I was walking around some fields the other day hunting woodchuck/groundhogs when I stumbled into into a scrape line. I'm from North Eastern, PA and I don't remember ever seeing scrapes before the middle of Oct.. I got one of my trail cams and set up on the most active looking scrape. 2 nights after setting the cam I couldn't help myself to see what was working it. I got 3 different buck come in to that scrape, 2 buck that I got photos of earlier in velvet. Time to start setting up on scrapes, might be my best chance of getting a photo of the 2 bruisers I've seen, but didn't get on cam at my feeding areas.
Believe it or not, I've seen them year-round and I've read where that it isn't all that uncommon. Apparently some bucks do it as a territorial marker of sorts outside of the pre-rut timeframe.

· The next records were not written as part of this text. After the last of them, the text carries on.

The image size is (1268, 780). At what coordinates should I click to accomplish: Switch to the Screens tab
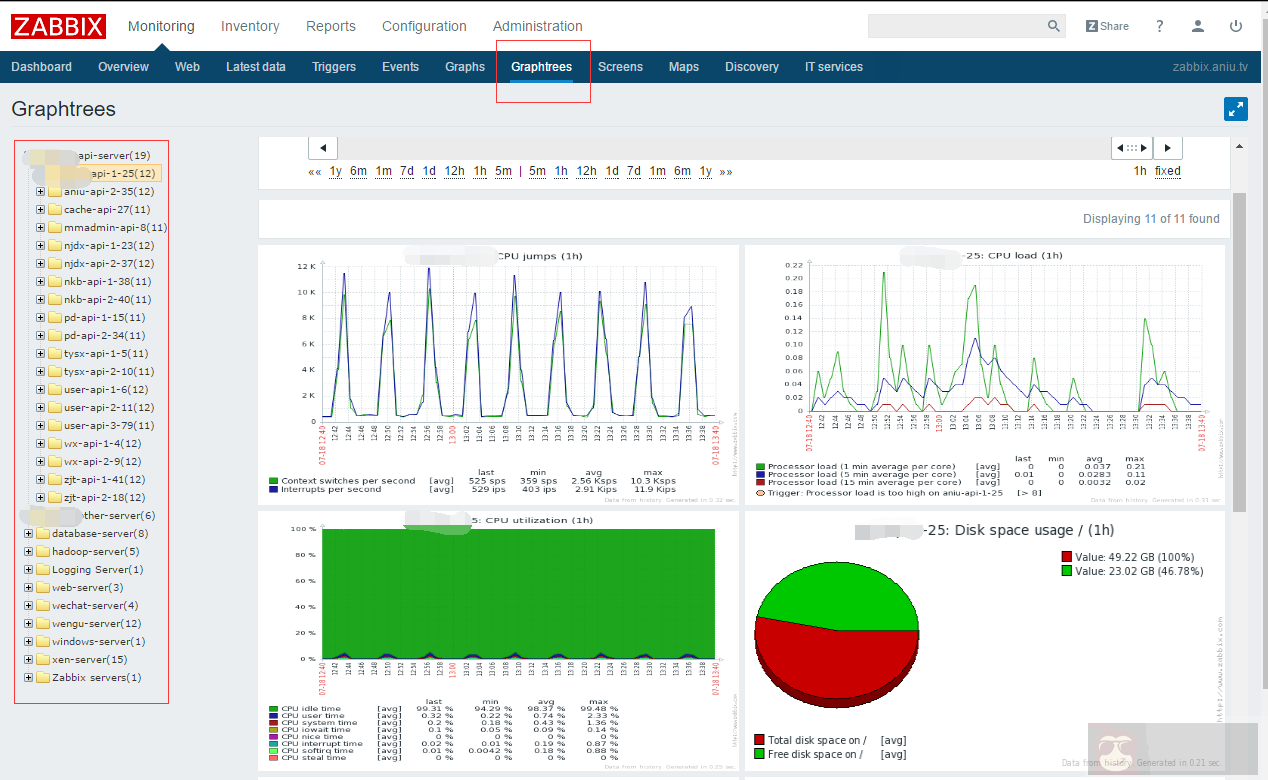click(620, 66)
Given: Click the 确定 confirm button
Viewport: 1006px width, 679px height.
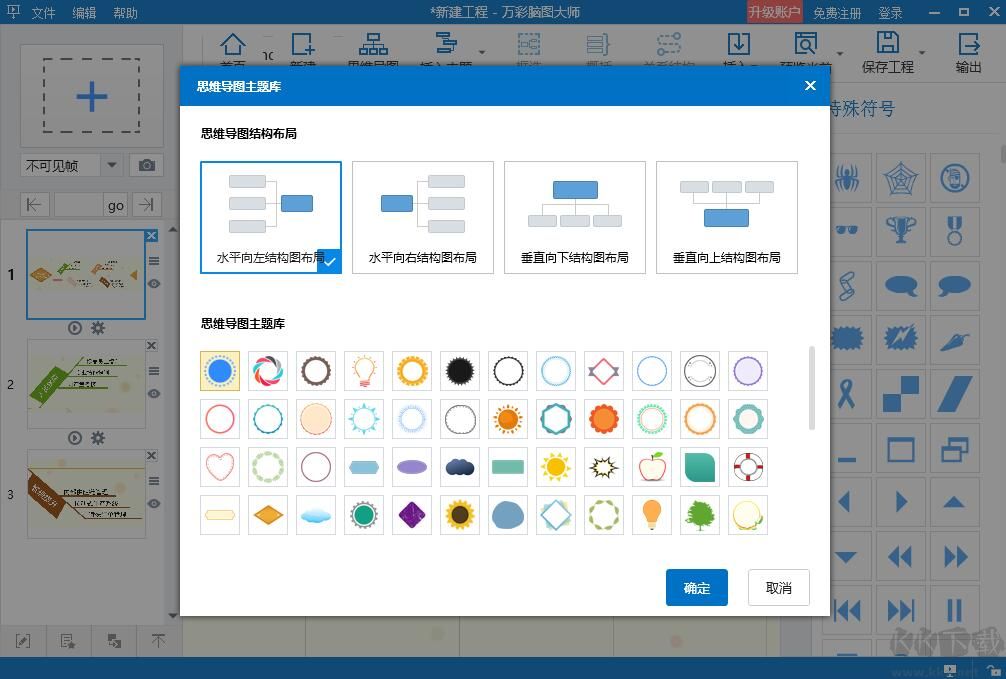Looking at the screenshot, I should click(696, 587).
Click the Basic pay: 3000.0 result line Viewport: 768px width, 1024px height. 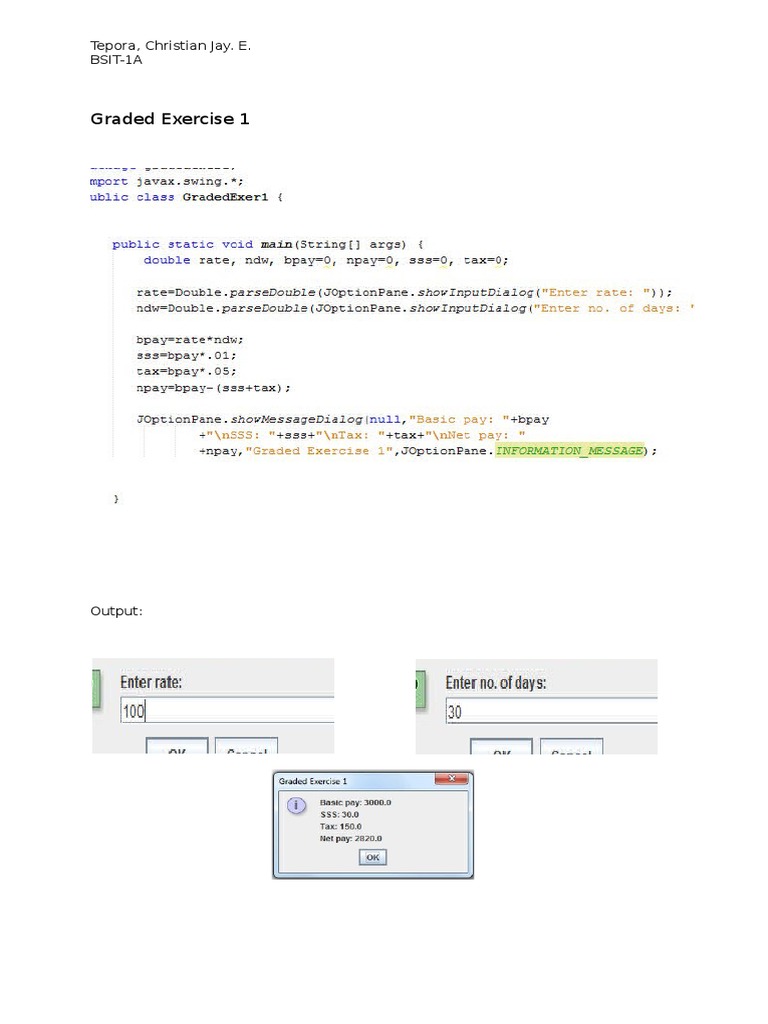355,803
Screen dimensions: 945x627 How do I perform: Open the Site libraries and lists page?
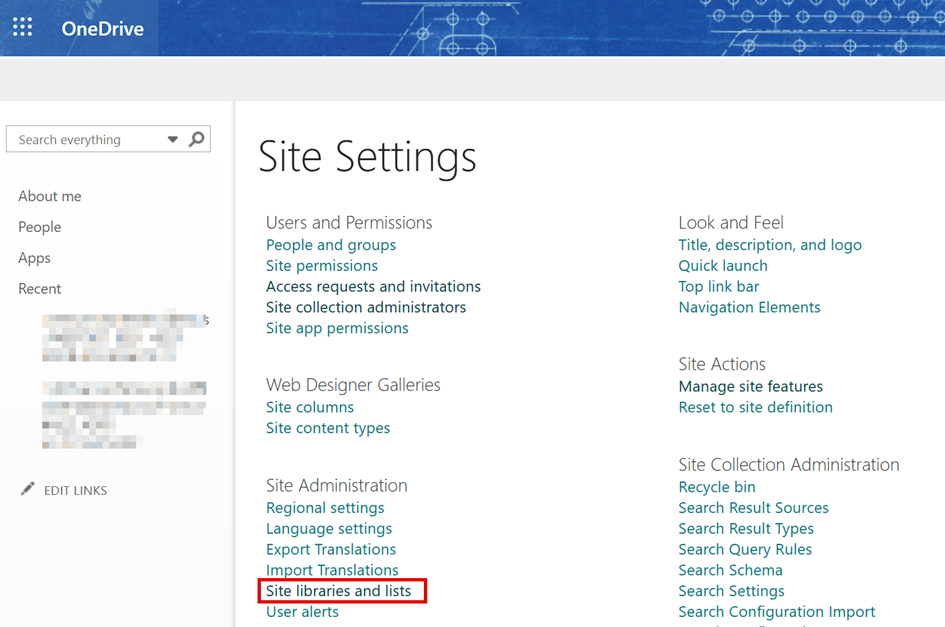[x=341, y=591]
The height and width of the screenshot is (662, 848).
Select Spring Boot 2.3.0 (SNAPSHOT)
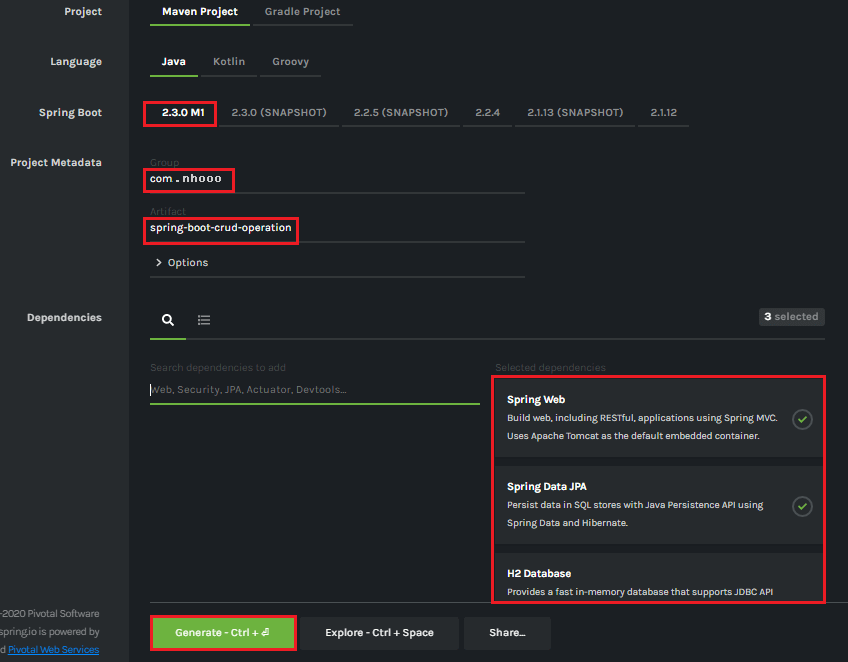pyautogui.click(x=279, y=113)
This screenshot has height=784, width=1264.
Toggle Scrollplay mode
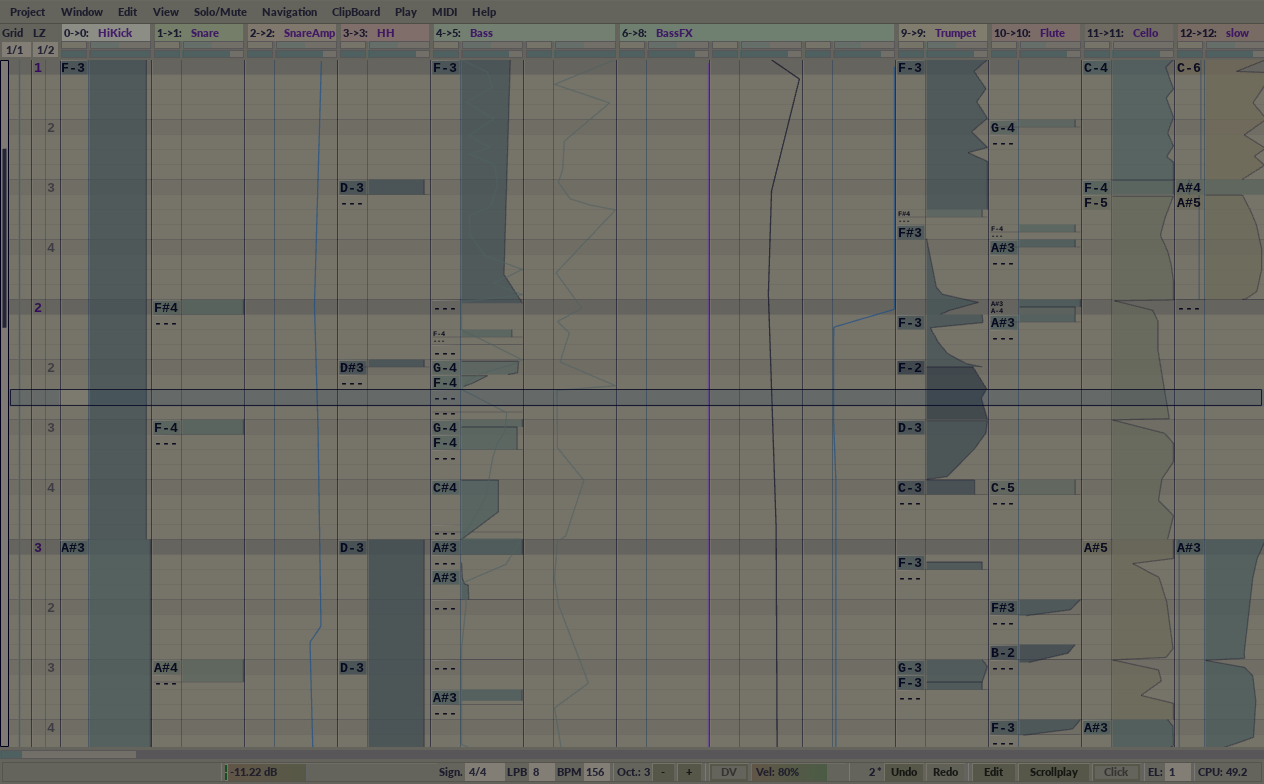1054,772
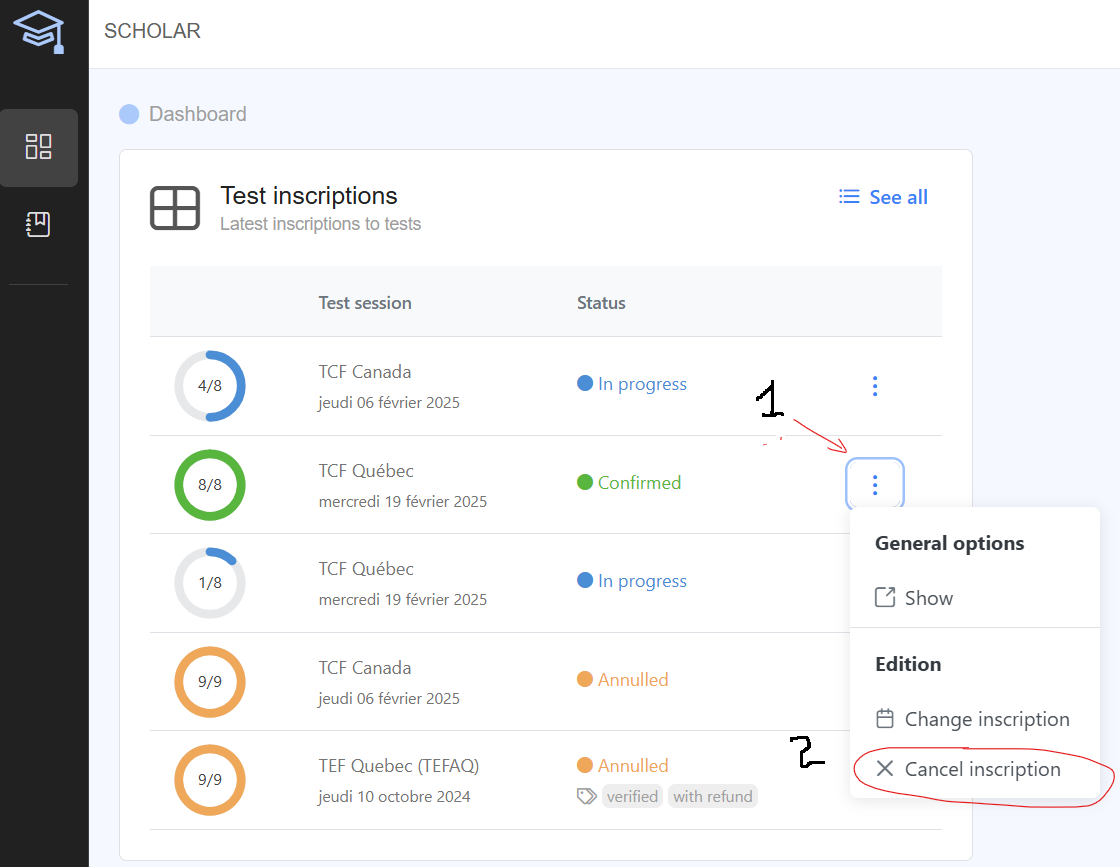Click the Confirmed status label

tap(638, 483)
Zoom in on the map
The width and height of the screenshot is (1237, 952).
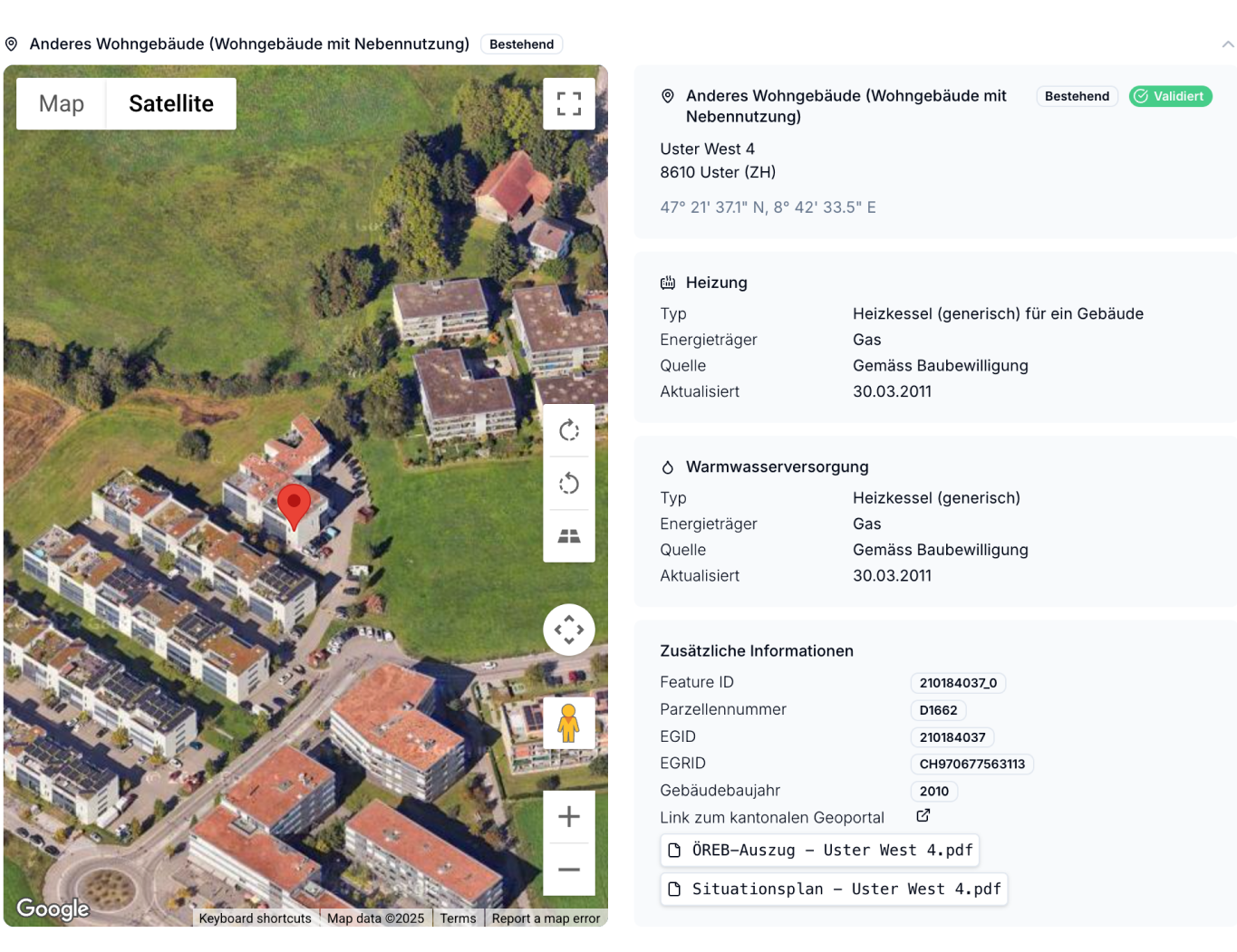[568, 816]
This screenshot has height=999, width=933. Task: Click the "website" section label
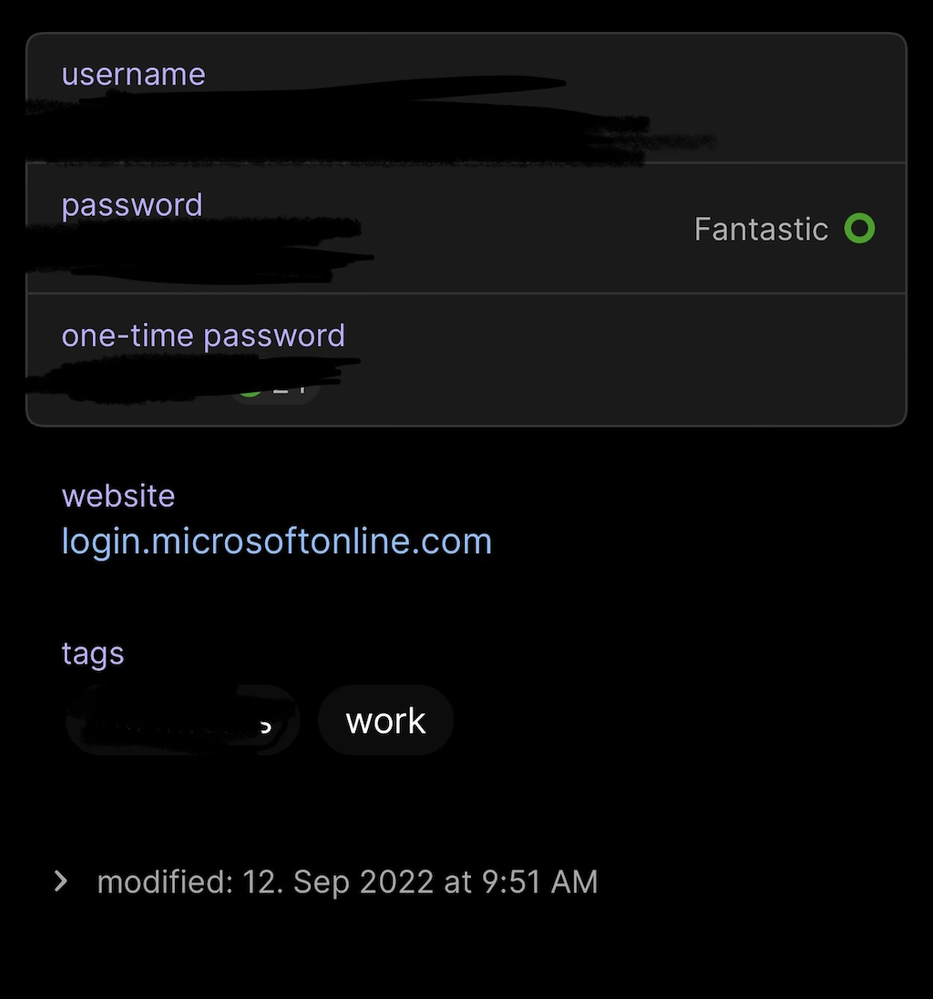(118, 495)
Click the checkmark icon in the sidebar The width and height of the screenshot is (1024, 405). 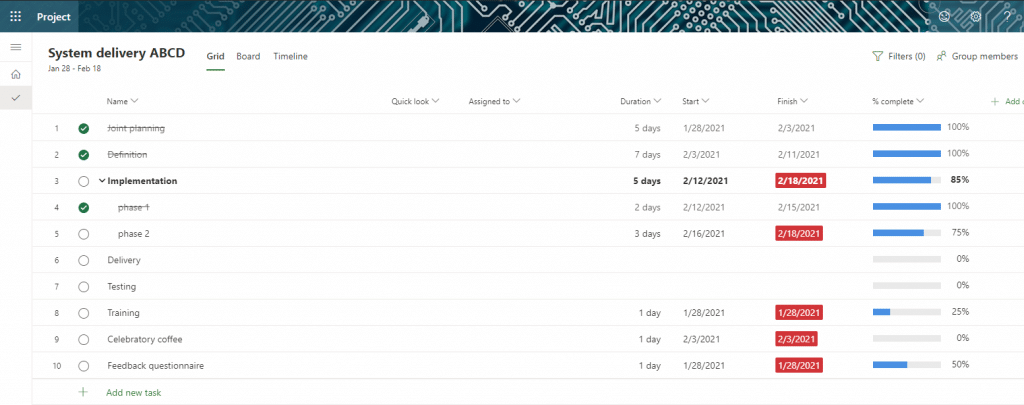15,98
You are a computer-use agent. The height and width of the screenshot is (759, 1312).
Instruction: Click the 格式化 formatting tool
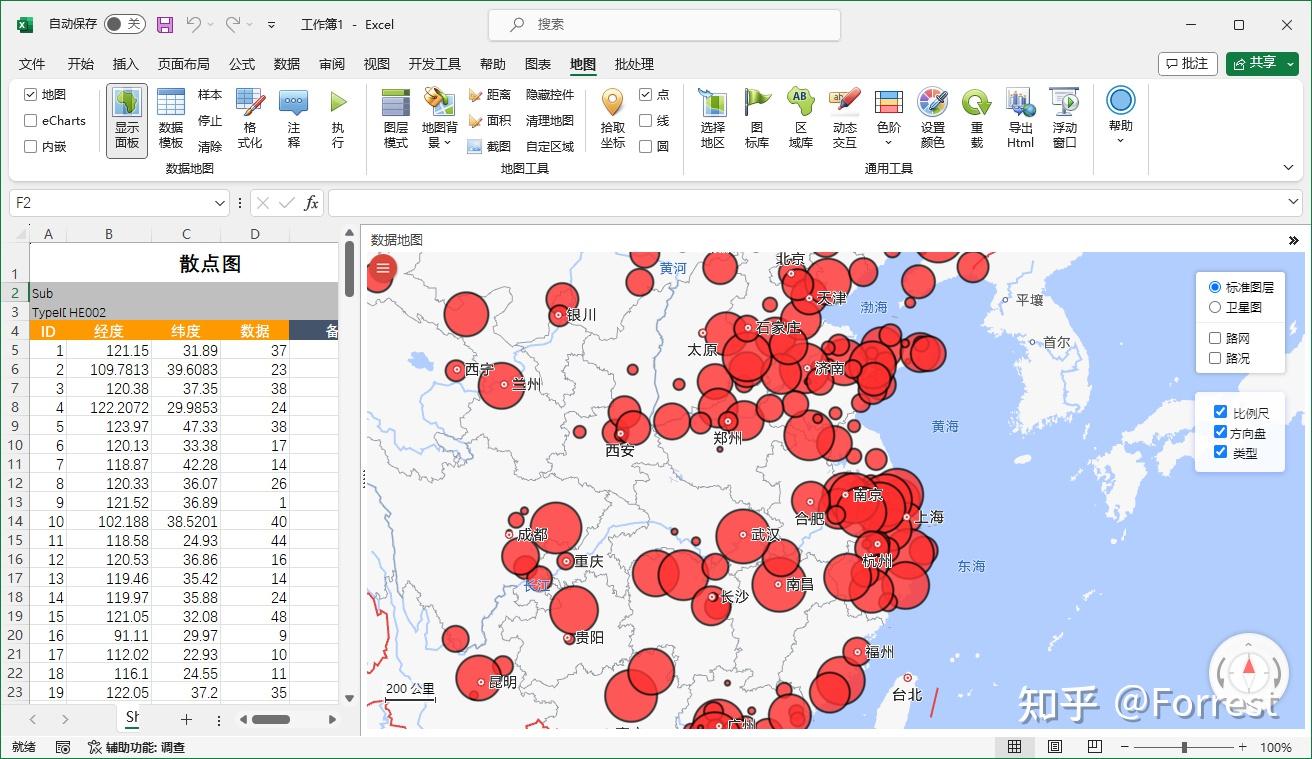pyautogui.click(x=252, y=120)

I've seen what I'm going to call community scrapes year round. The other ones that pop up here and there as early as late august.
Well to be fair I've never been one to heavily scout, especially any earlier than mid. to late August. It just always seemed around the middle of Oct. is when I've always started to see scrapes popping up all over the place and start to see a lot of rubs. When I was out the other day, it seemed like there were a lot more scrapes than I'm used to seeing this early, but again I'm hunting in a new area so not sure if that has anything to do with it. I'm still pretty new to archery, so I'm still pretty naive about certain things, especially when it comes to scouting. I always seem to find good places to sit that have great deer movement, but that's just using the lay out of the land more so than deer sign. I guess what I was seeing was more common than I thought and it isn't happening at a unusual time like I thought. Just the amount I seen this early seemed odd for this area, but that could just be my lack of experience.